TASK TO CARRY OUT
Below are some records. Write out the line that contains "The width and height of the screenshot is (733, 868)." and all lines after it, exactly, but not the pictures.

BEGIN INPUT DATA

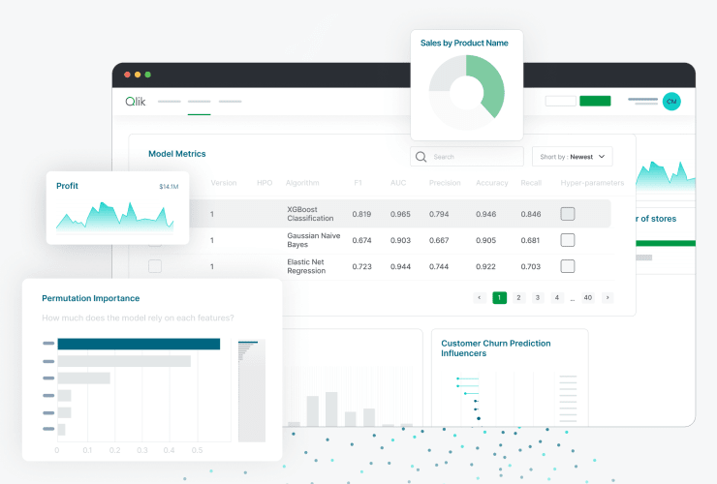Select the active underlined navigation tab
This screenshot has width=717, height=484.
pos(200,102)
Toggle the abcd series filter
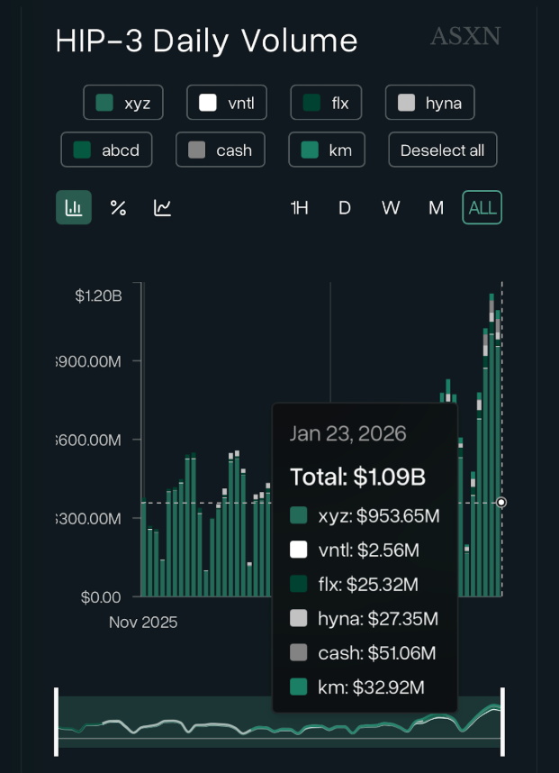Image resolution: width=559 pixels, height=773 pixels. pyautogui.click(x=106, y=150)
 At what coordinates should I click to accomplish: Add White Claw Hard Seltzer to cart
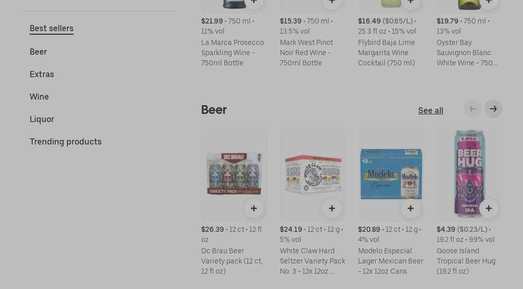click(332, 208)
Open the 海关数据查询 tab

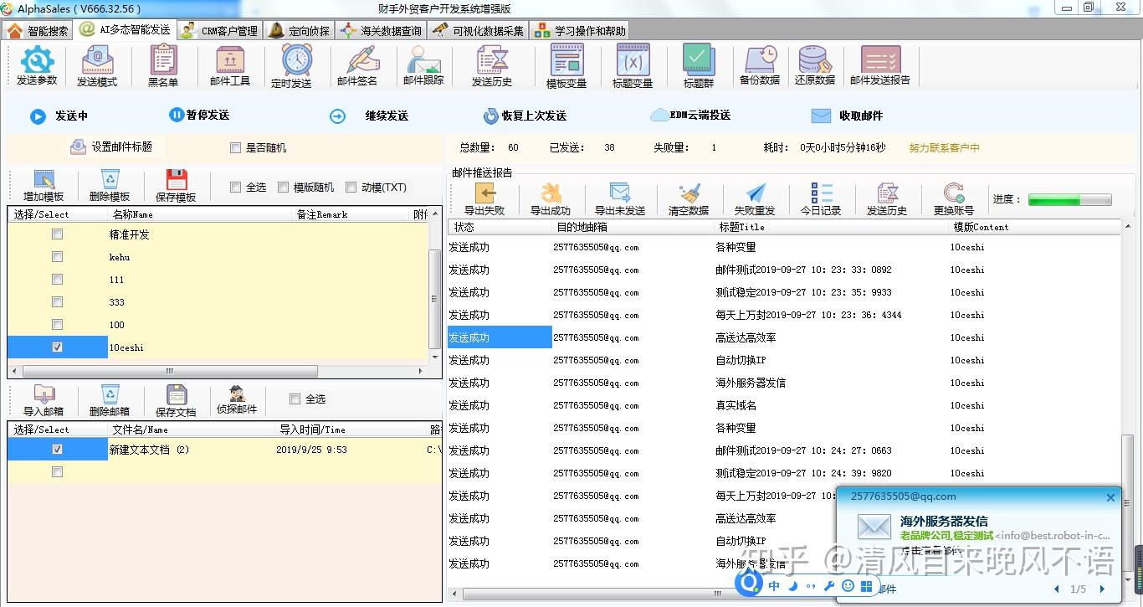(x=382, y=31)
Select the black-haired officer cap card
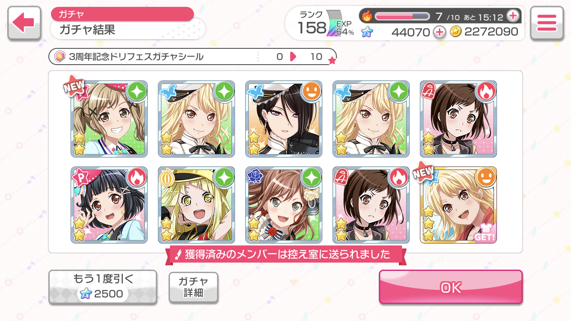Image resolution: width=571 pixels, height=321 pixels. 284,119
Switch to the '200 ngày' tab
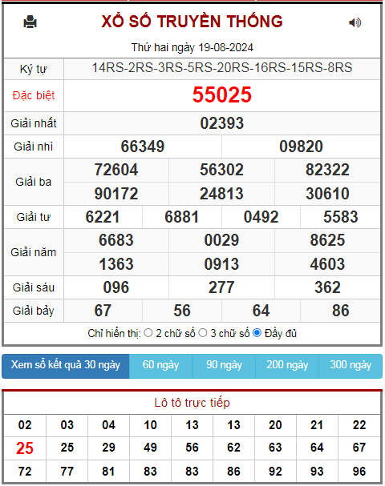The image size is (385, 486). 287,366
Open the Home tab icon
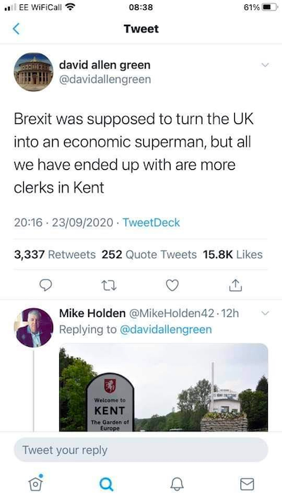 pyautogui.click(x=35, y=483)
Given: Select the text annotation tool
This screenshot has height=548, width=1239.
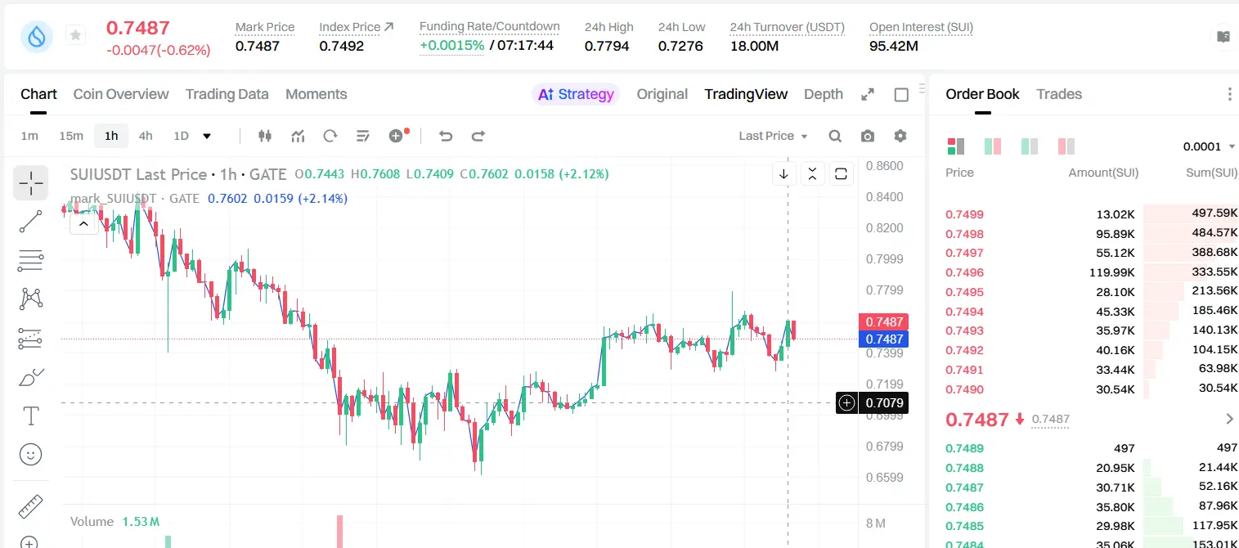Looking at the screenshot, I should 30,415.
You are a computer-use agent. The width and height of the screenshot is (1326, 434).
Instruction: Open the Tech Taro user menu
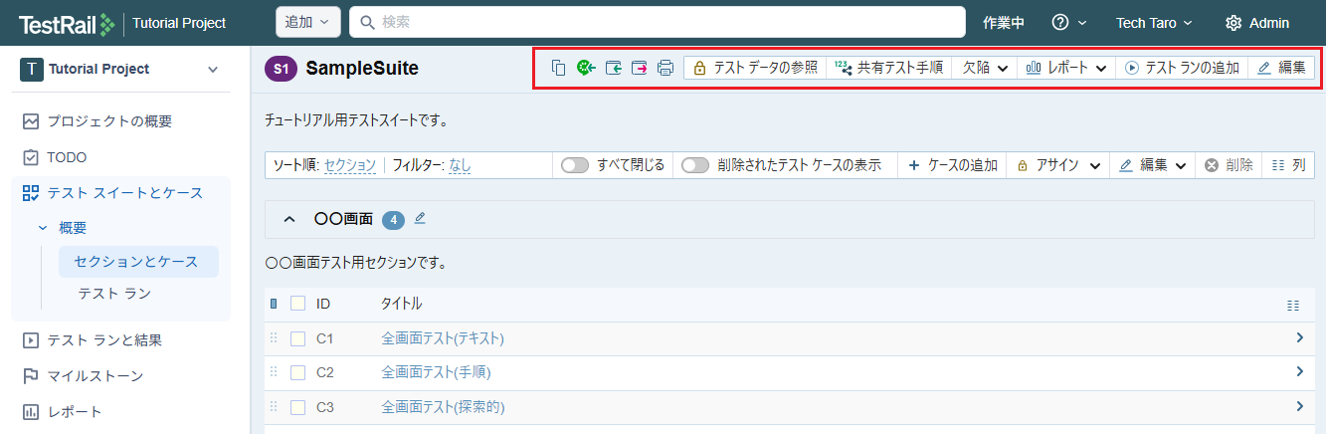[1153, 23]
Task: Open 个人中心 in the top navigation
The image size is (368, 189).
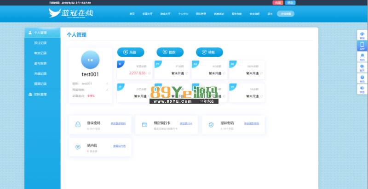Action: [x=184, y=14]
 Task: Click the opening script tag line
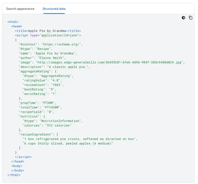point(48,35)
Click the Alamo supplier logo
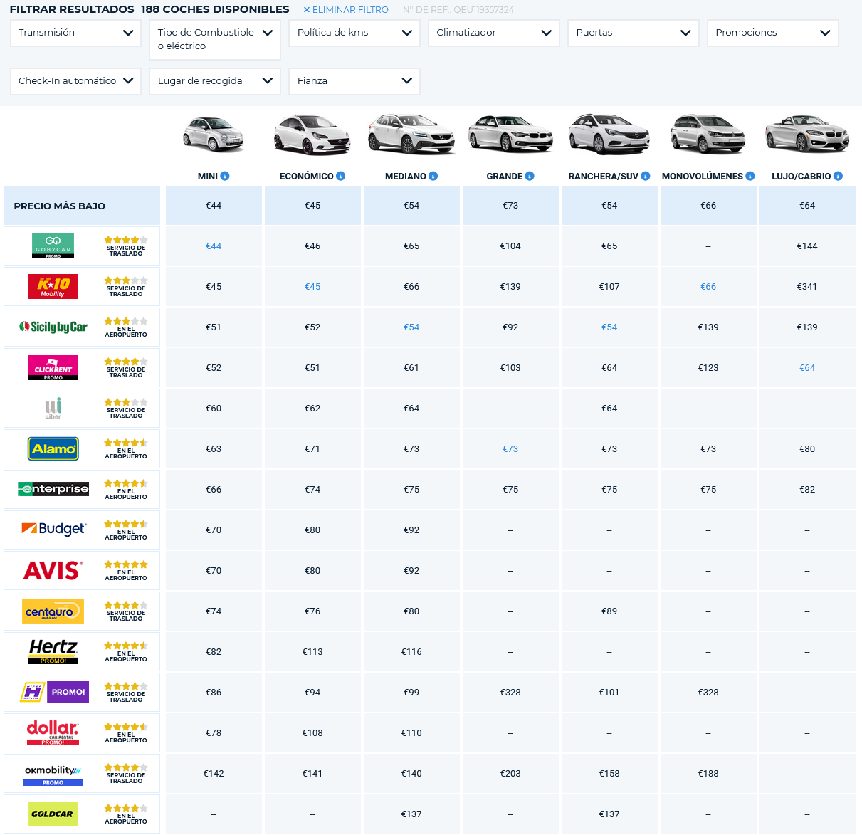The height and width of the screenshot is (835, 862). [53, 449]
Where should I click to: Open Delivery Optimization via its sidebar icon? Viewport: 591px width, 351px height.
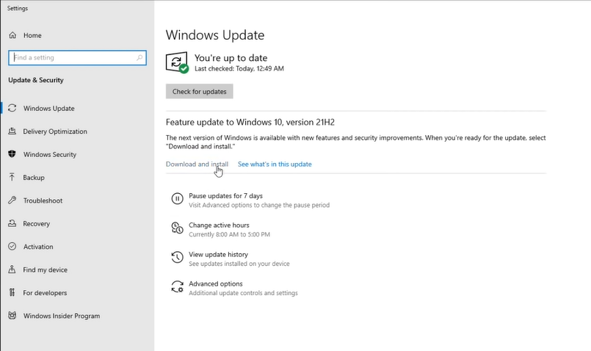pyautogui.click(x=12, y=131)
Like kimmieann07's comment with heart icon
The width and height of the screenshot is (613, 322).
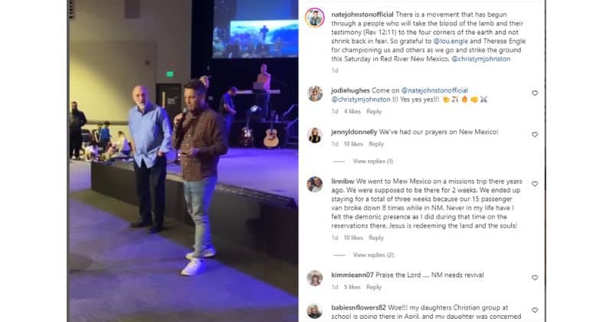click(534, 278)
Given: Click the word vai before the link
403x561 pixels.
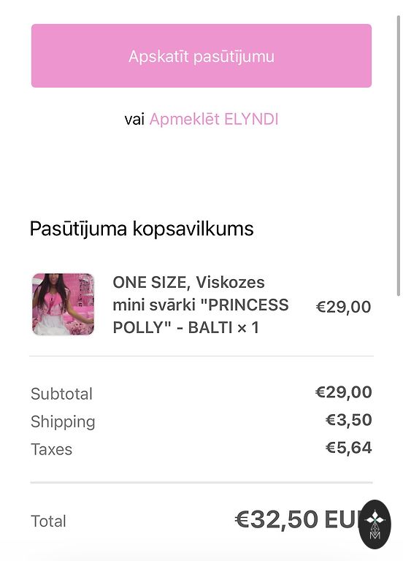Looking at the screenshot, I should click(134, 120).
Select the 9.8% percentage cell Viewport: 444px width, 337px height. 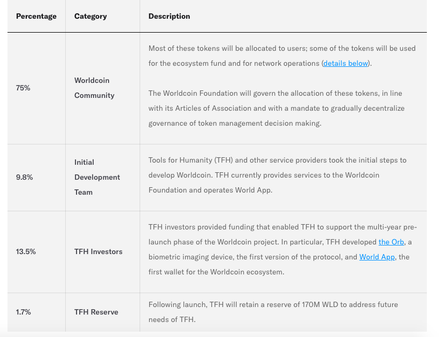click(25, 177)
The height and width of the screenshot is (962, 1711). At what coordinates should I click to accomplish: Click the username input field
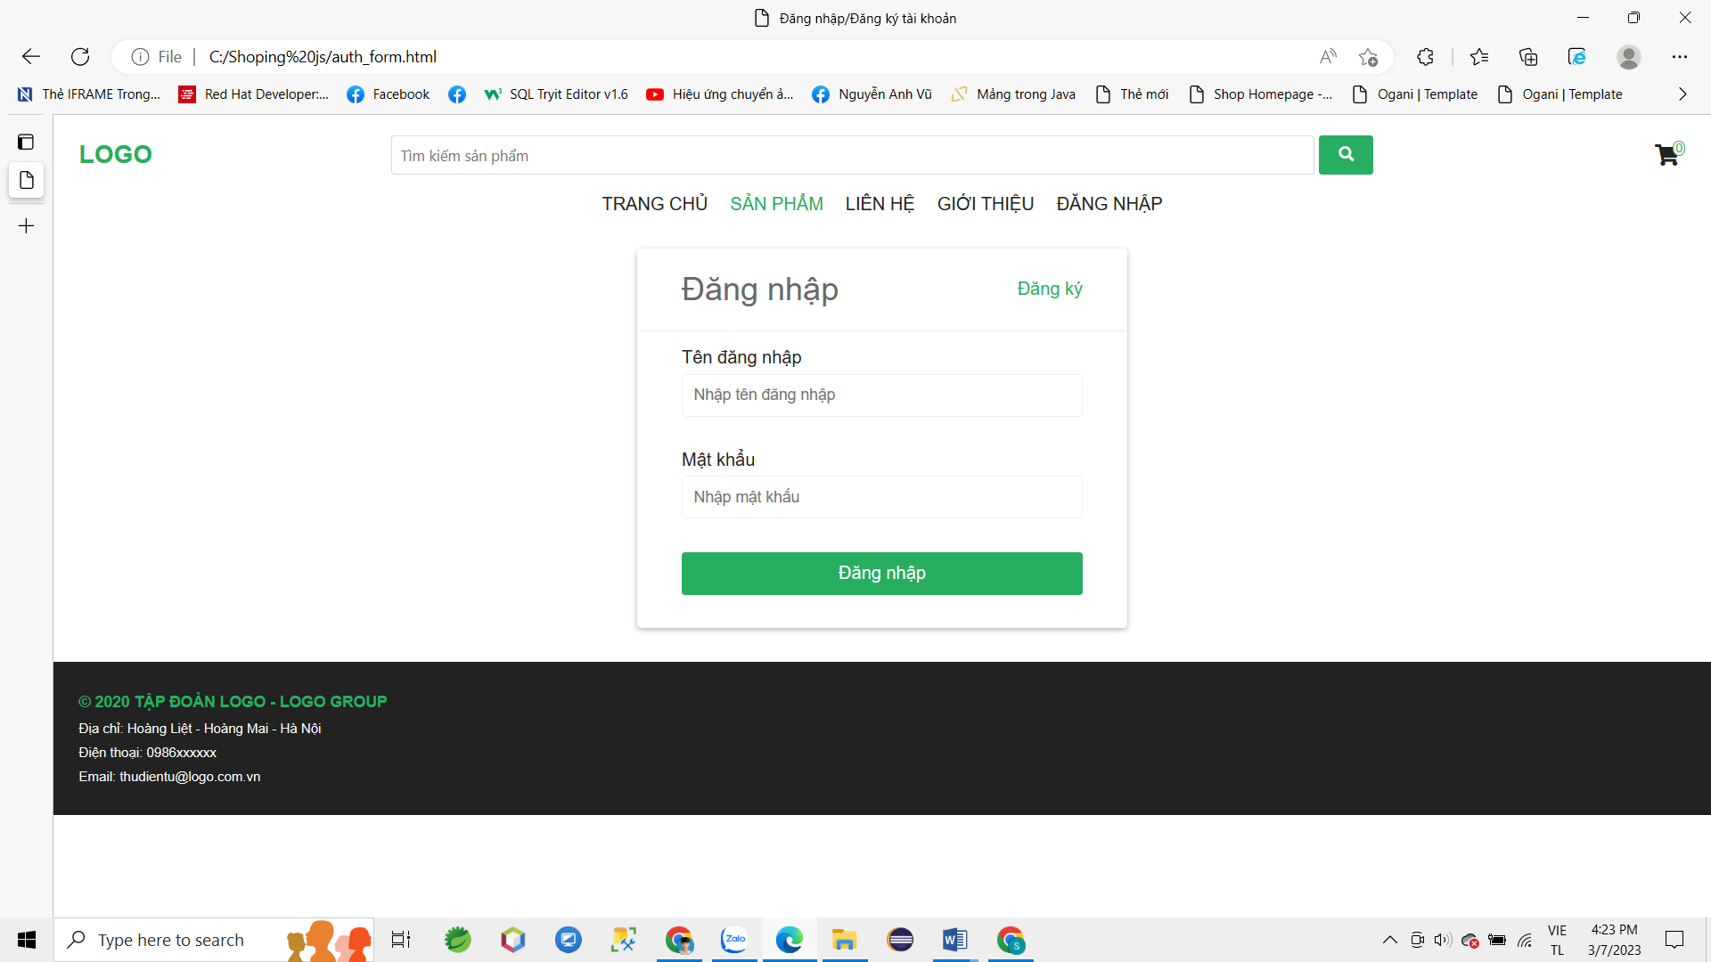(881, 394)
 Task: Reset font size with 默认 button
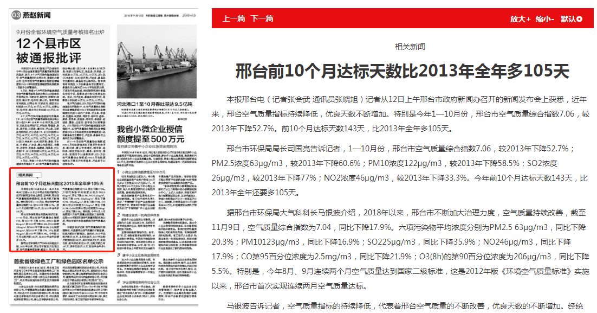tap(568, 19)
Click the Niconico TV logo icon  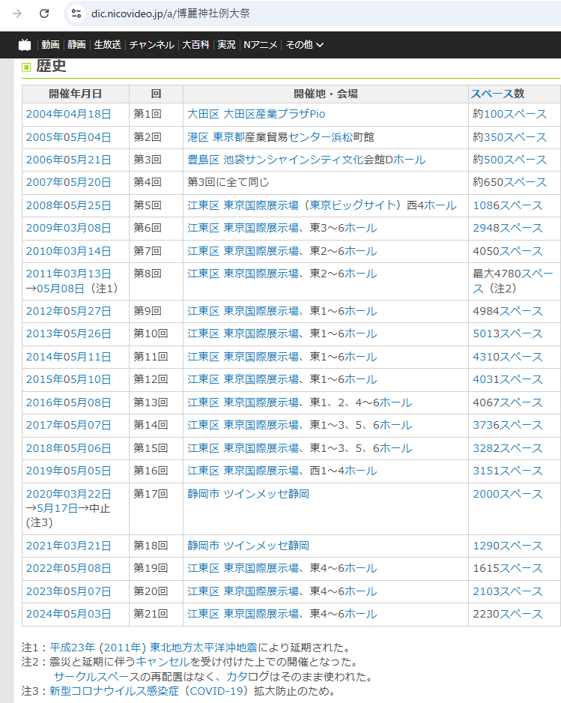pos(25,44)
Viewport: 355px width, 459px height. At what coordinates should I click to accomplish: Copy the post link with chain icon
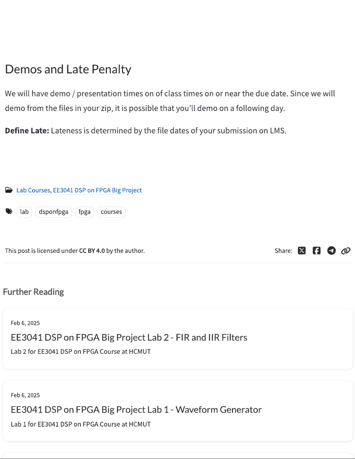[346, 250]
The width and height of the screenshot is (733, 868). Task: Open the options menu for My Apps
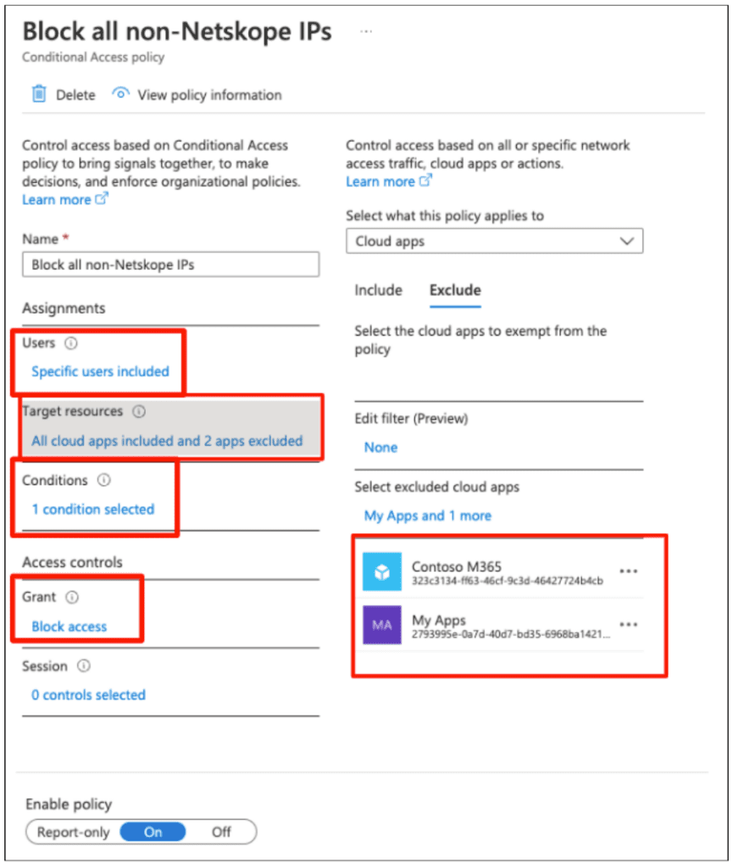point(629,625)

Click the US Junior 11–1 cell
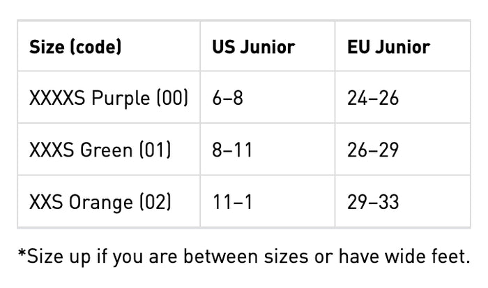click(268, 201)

END INPUT DATA

ANSWER TO THIS EXERCISE
The width and height of the screenshot is (733, 868). Task: Open the options menu for My Apps
point(629,625)

Click the US Junior 11–1 cell
click(268, 201)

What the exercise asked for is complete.